To realize this vision on an aggressive timetable, Vietnam is seeking technology, funding and management expertise from longstanding partners in both the United States and France. French firms have already played a visible role in Ho Chi Minh City’s urban rail story, including advisory work on earlier metro lines and training programs for local engineers and operators. Paris’s experience in building seamless airport rail links, such as those connecting Charles de Gaulle and Orly to the French capital, is seen as directly relevant to Long Thanh’s needs.

American participation is expected to be strongest on the financing and systems side, leveraging Washington’s growing infrastructure and climate partnerships across the Indo Pacific. US backed development finance institutions and export credit agencies have been in discussions with Vietnamese authorities about potential support for signaling, rolling stock, station design and smart ticketing systems that could integrate metro, regional rail and airport services into a single passenger experience.

Officials in Hanoi and Ho Chi Minh City say that pairing French urban rail know how with American capital markets and technology could help Vietnam leapfrog older models of airport access. The ambition is to deliver a 21st century, low carbon transport spine powered by modern electrified rail, rather than locking greater Ho Chi Minh City into decades of highway expansion and car dependency.

Financing a Thirteen Billion Dollar Corridor

Vietnamese planners estimate that by the time core metro segments, the Thu Thiem–Long Thanh railway and associated flyovers and interchange stations are completed, cumulative investment tied directly to the airport rail corridor will approach or exceed thirteen billion dollars.
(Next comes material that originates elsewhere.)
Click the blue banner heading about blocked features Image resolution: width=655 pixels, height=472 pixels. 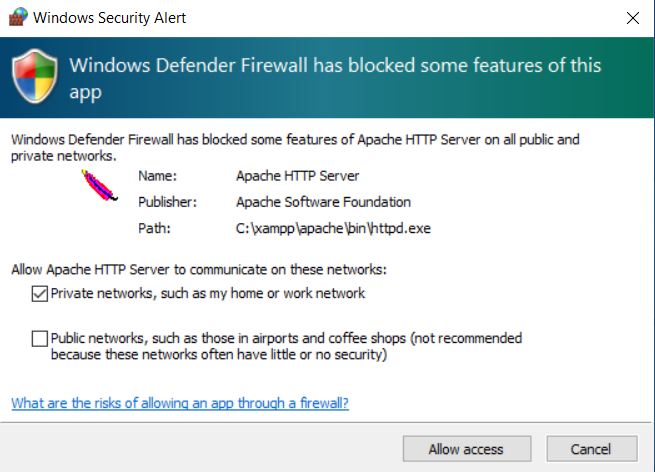[x=335, y=79]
That figure includes not only the dedicated link to Long Thanh, but also key sections of the wider Ho Chi Minh City metro network needed to move passengers from dense inner districts onto the airport line.

Local authorities are structuring the corridor as a mosaic of projects and financing mechanisms. Some sections, especially inside the city, are likely to be funded through a mix of central government budget, municipal bonds and official development assistance. Others, particularly the longer stretches between Thu Thiem and Long Thanh, are expected to rely heavily on public private partnerships with large Vietnamese conglomerates and foreign investors, supported by export credits and multilateral lenders.
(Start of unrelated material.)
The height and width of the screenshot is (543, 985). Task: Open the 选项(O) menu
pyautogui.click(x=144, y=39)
To attract that capital, Ho Chi Minh City is working on updated land value capture policies around future stations, alongside tariff frameworks that balance financial sustainability with the need to keep fares affordable. The government is also signaling that airport rail and metro projects will benefit from streamlined approvals, reflecting their role in unlocking the economic potential of Long Thanh and reducing the environmental footprint of Vietnam’s aviation growth.

Transforming Urban Mobility by 2030

If construction proceeds on the current schedule, the first phase of Long Thanh International Airport will open for commercial flights in 2026 with road based access, while rail and metro links come online in stages toward 2030. City officials acknowledge a tight window, but argue that the long term gains in connectivity, investment and quality of life justify the accelerated push.
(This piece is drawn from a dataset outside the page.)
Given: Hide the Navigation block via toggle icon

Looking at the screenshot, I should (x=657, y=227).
By the end of the decade, the combined network is expected to reshape daily mobility across southern Vietnam. Fast, frequent trains between Thu Thiem and Long Thanh would shrink commuting times for tens of thousands of workers in new industrial zones, while Metro Line 2 would give residents in older neighborhoods a direct rail option to both airports and the central business district. For international visitors, the promise is a smoother arrival and departure experience that aligns Ho Chi Minh City with other major Asian gateways.

The stakes are high. Long Thanh is intended not only as an aviation project, but as the anchor of a broader economic corridor stretching from central Ho Chi Minh City to the coast. Whether the United States, France and Vietnam can successfully align their expertise and financing to deliver a complex, thirteen billion dollar metro and rail program by 2030 will go a long way in determining how fully that vision is realized.